**Tarea escrita a**
Reescribe los registros comenzando en la línea que contiene "Click @rookiesstan handle on second tweet" y terminando en la que contiene "Click the Login", con "pixels" sustituido por "px" y todo lo demás sin cambios.

**Texto fuente**
El bajo-barítono LaMarcus Miller -también negro- trabajó en el Taller de Ópera y el Laboratorio de Ópera de Vaughn en la Manhattan School of Music a principios de la década de 2010. Era un “pilar de integridad” y la “personificación de una mentora”, dijo. Sólo la he visto ser tremendamente integradora, al tiempo que hacía a los estudiantes responsables de sus actos”.

Días después del despido, el instigador anónimo de la petición publicó una continuación:

“¡Victoria! Dona D Vaughn ha sido destituida de su cargo en la MSM. Gracias a todos los que apoyaron esta petición. El trabajo nunca termina y espero que todos os sintáis fortalecidos por esta victoria”.

Así quedó anunciado que habría más derribos. En cuanto a Vaughn, estaba conmocionada. “No tengo palabras para describirlo. Es culpabilidad por acusación”, dijo entonces.

 

La musicología en el banquillo

En los últimos años, otro académico también ha luchado contra una acusación igualmente falsa de racismo. Timothy Jackson es profesor de teoría musical en la Universidad del Norte de Texas. Está especializado en la obra del teórico musical austriaco del siglo XX Heinrich Schenker, que desarrolló un influyente sistema de análisis que identifica los elementos más importantes de una frase musical para explicar el impacto emocional de la frase y su papel dentro del desarrollo temático de una obra. Jackson es también el antiguo director del Centro de Estudios Schenkerianos y el antiguo editor del Journal of Schenkerian Studies.

En noviembre de 2019, el musicólogo del Hunter College Philip Ewell pronunció un discurso de apertura en la reunión anual de la Society for Music Theory, titulado ‘Music Theory’s White Racial Frame’. Ewell argumentó que la clasificación de Schenker de notas y armonías dentro de una composición es simplemente un sustituto de una clasificación supremacista blanca de las razas. El “marco racial blanco” del análisis schenkeriano ha impedido que los negros se conviertan en teóricos de la música, sostenía Ewell.

Jackson respondió haciendo un llamamiento a los miembros de la Society for Music Theory (incluido Ewell) para que contribuyeran a un simposio en el Journal of Schenkerian Studies. La mayoría de los ensayos, publicados en julio de 2020, eran críticos, aunque algunos los apoyaban. Pero pocos afirmaban lo obvio: que equiparar la clasificación de notas y armonías de Schenker con las jerarquías raciales es una locura.

Una jerarquía de tonalidades y de armonías dentro de esas tonalidades es constitutiva de la música tonal occidental. No tiene nada que ver con una supuesta jerarquía racial. La posición de Ewell significa que la música tonal es en sí misma racista. Todo compositor que escriba en un lenguaje tonal, incluidos los compositores de color, estaría implicado en una empresa racista. También lo estaría cualquiera en cualquier campo de actividad que reconozca elementos dominantes y subdominantes, ya sea el análisis del arte, la química o la ingeniería. Las distinciones entre fuerzas gravitatorias, nucleares y electromagnéticas harían de nuestro universo un lugar de racismo cósmico. Por supuesto, la pendiente resbaladiza retórica no le da miedo a Ewell. Nunca hay demasiados ejemplos de supremacía blanca.

**Tarea escrita b**
Enumera todas las personas mencionadas por su nombre en el texto sobre las acusaciones de racismo en la música académica.

**Registros suministrados**
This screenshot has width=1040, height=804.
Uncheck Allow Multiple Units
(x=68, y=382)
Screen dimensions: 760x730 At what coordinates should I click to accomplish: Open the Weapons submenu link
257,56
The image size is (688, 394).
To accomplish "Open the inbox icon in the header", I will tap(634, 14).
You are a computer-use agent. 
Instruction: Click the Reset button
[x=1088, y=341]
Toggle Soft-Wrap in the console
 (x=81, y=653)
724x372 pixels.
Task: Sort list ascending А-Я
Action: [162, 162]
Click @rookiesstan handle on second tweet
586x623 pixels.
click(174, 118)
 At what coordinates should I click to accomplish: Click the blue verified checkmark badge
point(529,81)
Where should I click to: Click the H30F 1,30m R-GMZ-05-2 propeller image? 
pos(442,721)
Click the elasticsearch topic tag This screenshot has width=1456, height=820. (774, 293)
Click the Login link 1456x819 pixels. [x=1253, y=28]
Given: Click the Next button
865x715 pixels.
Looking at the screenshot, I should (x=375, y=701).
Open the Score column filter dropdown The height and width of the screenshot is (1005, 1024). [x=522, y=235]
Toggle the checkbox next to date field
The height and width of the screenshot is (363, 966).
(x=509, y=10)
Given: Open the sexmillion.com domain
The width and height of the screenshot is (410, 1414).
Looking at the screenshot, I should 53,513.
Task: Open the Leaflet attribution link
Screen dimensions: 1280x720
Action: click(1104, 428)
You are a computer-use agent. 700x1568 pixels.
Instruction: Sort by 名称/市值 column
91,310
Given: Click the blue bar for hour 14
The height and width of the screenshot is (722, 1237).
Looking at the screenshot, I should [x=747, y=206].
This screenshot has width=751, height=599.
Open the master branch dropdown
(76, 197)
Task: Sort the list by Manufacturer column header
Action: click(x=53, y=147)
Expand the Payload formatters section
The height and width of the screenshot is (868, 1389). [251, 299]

**Respuesta del ejercicio a**
Click @rookiesstan handle on second tweet
586x623 px.
click(174, 118)
 At what coordinates should I click to accomplish: Click the blue verified checkmark badge
point(529,81)
Where should I click to: Click the H30F 1,30m R-GMZ-05-2 propeller image? 
pos(442,721)
Click the elasticsearch topic tag This screenshot has width=1456, height=820. (774, 293)
Click the Login link 1456x819 px. [x=1253, y=28]

**Respuesta del ejercicio b**
LaMarcus Miller, Dona D Vaughn, Timothy Jackson, Heinrich Schenker y Philip Ewell.